▶ **Data in this exercise**:

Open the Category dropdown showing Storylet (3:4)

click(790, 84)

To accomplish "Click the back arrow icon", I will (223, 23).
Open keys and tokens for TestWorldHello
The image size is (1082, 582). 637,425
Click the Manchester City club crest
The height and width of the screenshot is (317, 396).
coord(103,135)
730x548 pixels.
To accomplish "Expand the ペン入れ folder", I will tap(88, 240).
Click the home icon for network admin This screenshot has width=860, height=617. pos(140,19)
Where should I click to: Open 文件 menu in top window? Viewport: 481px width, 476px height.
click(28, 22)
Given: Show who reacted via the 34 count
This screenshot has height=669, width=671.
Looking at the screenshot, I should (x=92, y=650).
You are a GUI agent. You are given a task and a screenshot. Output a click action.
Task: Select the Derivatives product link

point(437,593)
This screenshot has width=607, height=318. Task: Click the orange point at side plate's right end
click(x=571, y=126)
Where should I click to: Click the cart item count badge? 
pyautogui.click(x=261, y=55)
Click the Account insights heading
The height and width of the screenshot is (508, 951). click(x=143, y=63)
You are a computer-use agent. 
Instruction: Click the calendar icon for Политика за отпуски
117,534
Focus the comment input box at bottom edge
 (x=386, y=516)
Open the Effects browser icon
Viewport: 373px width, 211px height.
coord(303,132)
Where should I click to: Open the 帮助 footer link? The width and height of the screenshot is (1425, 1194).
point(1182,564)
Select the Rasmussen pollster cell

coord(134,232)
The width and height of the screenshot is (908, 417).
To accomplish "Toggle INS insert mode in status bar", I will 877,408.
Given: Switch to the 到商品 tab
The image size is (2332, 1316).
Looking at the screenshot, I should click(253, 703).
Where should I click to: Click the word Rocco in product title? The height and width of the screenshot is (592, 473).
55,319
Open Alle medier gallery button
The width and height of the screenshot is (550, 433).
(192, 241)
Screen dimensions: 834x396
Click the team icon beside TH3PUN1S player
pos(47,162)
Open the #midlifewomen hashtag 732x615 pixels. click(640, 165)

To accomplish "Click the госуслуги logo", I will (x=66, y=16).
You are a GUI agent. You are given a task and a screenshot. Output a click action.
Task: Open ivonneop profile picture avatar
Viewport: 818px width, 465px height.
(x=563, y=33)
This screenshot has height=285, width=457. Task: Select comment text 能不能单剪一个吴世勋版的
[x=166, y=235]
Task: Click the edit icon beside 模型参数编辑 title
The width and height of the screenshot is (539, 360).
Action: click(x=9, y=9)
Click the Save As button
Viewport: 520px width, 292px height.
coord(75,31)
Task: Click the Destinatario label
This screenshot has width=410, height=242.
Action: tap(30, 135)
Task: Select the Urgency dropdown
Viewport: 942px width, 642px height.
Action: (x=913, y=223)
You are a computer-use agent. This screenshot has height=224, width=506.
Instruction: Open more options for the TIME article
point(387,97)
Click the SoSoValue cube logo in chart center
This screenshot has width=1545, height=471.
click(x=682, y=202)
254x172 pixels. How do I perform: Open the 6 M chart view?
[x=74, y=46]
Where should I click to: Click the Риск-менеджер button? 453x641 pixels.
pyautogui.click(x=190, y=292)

▶ **Task objective**: Reproduce all of the data above line for line, with no changes.

▶ **Exercise solution**:
Open the Category dropdown showing Storylet (3:4)

click(790, 84)

To accomplish "Click the back arrow icon", I will (223, 23).
Open keys and tokens for TestWorldHello
The image size is (1082, 582). 637,425
Click the Manchester City club crest
The height and width of the screenshot is (317, 396).
coord(103,135)
730x548 pixels.
To accomplish "Expand the ペン入れ folder", I will tap(88, 240).
Click the home icon for network admin This screenshot has width=860, height=617. pos(140,19)
Where should I click to: Open 文件 menu in top window? Viewport: 481px width, 476px height.
click(28, 22)
Given: Show who reacted via the 34 count
This screenshot has height=669, width=671.
Looking at the screenshot, I should (x=92, y=650).
You are a GUI agent. You are given a task and a screenshot. Output a click action.
Task: Select the Derivatives product link

point(437,593)
This screenshot has width=607, height=318. Task: Click the orange point at side plate's right end
click(x=571, y=126)
Where should I click to: Click the cart item count badge? 
pyautogui.click(x=261, y=55)
Click the Account insights heading
The height and width of the screenshot is (508, 951). click(x=143, y=63)
You are a computer-use agent. 
Instruction: Click the calendar icon for Политика за отпуски
117,534
Focus the comment input box at bottom edge
 (x=386, y=516)
Open the Effects browser icon
Viewport: 373px width, 211px height.
coord(303,132)
Where should I click to: Open the 帮助 footer link? The width and height of the screenshot is (1425, 1194).
point(1182,564)
Select the Rasmussen pollster cell

coord(134,232)
The width and height of the screenshot is (908, 417).
To accomplish "Toggle INS insert mode in status bar", I will 877,408.
Given: Switch to the 到商品 tab
The image size is (2332, 1316).
Looking at the screenshot, I should click(253, 703).
Where should I click to: Click the word Rocco in product title? The height and width of the screenshot is (592, 473).
55,319
Open Alle medier gallery button
The width and height of the screenshot is (550, 433).
(192, 241)
Screen dimensions: 834x396
Click the team icon beside TH3PUN1S player
pos(47,162)
Open the #midlifewomen hashtag 732x615 pixels. click(640, 165)

To accomplish "Click the госуслуги logo", I will (x=66, y=16).
You are a GUI agent. You are given a task and a screenshot. Output a click action.
Task: Open ivonneop profile picture avatar
Viewport: 818px width, 465px height.
(x=563, y=33)
This screenshot has height=285, width=457. Task: Select comment text 能不能单剪一个吴世勋版的
[x=166, y=235]
Task: Click the edit icon beside 模型参数编辑 title
The width and height of the screenshot is (539, 360).
Action: click(x=9, y=9)
Click the Save As button
Viewport: 520px width, 292px height.
coord(75,31)
Task: Click the Destinatario label
This screenshot has width=410, height=242.
Action: tap(30, 135)
Task: Select the Urgency dropdown
Viewport: 942px width, 642px height.
Action: (x=913, y=223)
You are a computer-use agent. This screenshot has height=224, width=506.
Instruction: Open more options for the TIME article
point(387,97)
Click the SoSoValue cube logo in chart center
This screenshot has width=1545, height=471.
click(x=682, y=202)
254x172 pixels. How do I perform: Open the 6 M chart view?
[x=74, y=46]
Where should I click to: Click the Риск-менеджер button? 453x641 pixels.
pyautogui.click(x=190, y=292)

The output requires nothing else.